What is multi-access edge computing?

What is multi-access edge computing?

Multi-Access Edge Computing (MEC) moves the computing of traffic and services from a centralized cloud to the edge of the network and closer to the customer. Instead of sending all data to a cloud for processing, the network edge analyzes, processes, and stores the data. Collecting and processing data closer to the customer reduces latency and brings real-time performance to high-bandwidth applications.

Multi-Access Edge Computing diagram 4

 

 

MEC Characteristics

  • Proximity
  • Ultra-low latency
  • High bandwidth
  • Virtualization

MEC also offers cloud-computing capabilities and an IT service environment at the edge of the network. You typically implement MEC with data centers that are distributed at the edge. Applications at the edge require a high bandwidth and low latency environment. To achieve that service providers create distributed data centers, or distributed clouds. The resources that make up a cloud can reside anywhere—from a centralized datacenter to a cell site, a central office, an aggregation site, a metro data center, or on the customer premises. The MEC platform enables distributed edge computing by processing content at the edge using either a server or a CPE.

A software-defined access layer could also be used as an extension of a distributed cloud. Most edge computing initiatives are being developed using open source hardware and software that leverage cloud and virtualization paradigms, including SDN and NFV.

Multi-Access Edge Computing diagram 1

A software-defined access layer could also be used as an extension of a distributed cloud. Most edge computing initiatives are being developed using open source hardware and software that leverage cloud and virtualization paradigms, including SDN and NFV.

 

Key Drivers for MEC

Key drivers for edge computing include the Internet of things (IoT), today’s 4G networks, and next-generation 5G networks. Exponential growth in traffic, especially video, and the explosion of connected devices mean that network infrastructures will need to scale effectively to deliver higher volumes of data. MEC brings the flexibility and agility of the cloud closer to the customer to meet these demands.

Edge access networks are also evolving to include converged residential, business, and mobile networks and virtualization.

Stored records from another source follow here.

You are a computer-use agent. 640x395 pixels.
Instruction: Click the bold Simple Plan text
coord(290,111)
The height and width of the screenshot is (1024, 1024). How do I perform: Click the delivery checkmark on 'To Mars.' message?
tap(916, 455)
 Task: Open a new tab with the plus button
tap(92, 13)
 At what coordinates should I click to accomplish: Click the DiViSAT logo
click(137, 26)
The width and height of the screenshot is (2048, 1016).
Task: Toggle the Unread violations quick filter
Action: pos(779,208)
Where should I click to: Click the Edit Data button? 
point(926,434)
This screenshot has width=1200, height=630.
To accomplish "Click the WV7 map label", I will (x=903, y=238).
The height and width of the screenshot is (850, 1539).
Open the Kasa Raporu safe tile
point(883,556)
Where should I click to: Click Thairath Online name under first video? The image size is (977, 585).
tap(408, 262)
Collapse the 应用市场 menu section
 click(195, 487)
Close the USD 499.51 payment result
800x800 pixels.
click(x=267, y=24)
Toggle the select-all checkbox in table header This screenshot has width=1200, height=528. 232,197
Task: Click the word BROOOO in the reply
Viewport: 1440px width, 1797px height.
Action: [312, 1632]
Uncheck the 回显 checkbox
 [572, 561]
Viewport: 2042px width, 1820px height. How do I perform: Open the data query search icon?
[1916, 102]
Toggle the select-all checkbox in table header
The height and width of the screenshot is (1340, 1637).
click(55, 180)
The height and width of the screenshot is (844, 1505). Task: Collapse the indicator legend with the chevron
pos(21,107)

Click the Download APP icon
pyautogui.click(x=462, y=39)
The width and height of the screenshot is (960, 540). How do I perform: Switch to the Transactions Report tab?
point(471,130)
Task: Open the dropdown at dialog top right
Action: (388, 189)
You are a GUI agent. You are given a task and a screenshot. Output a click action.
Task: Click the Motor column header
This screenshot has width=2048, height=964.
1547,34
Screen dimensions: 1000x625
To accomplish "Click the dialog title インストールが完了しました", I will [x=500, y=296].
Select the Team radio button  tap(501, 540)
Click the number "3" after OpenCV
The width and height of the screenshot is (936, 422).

BI Intelligence expects more than 5.6 billion enterprise and government IoT devices worldwide will utilize edge computing solutions in 2020, up from less than 1 billion in 2016.
Edge Computing in the IoT, BI Intelligence October 2016
IDC predicted that 43% of the data created by IoT devices worldwide will be stored, processed, analyzed, and acted on at the edge (instead of in the cloud or a remote data center) by 2019.
Cloud 2.0: New Services, Challenges, and Opportunities, IDC February 2017

How is MEC Used?

Some common MEC use cases are:

  • Data and video analytics
  • Location tracking services
  • Internet-of-Things (IoT)
  • Augmented reality
  • Local hosting of content, such as videos

An IoT example is a connected car constantly sensing driving patterns, road conditions and other vehicle movements to provide safety guidance to the driver. Most of the predictive and prescriptive insights need to be provided on time. That means, sensor data needs to be collected, processed and analyzed at the edge to provide low latency insights to the driver.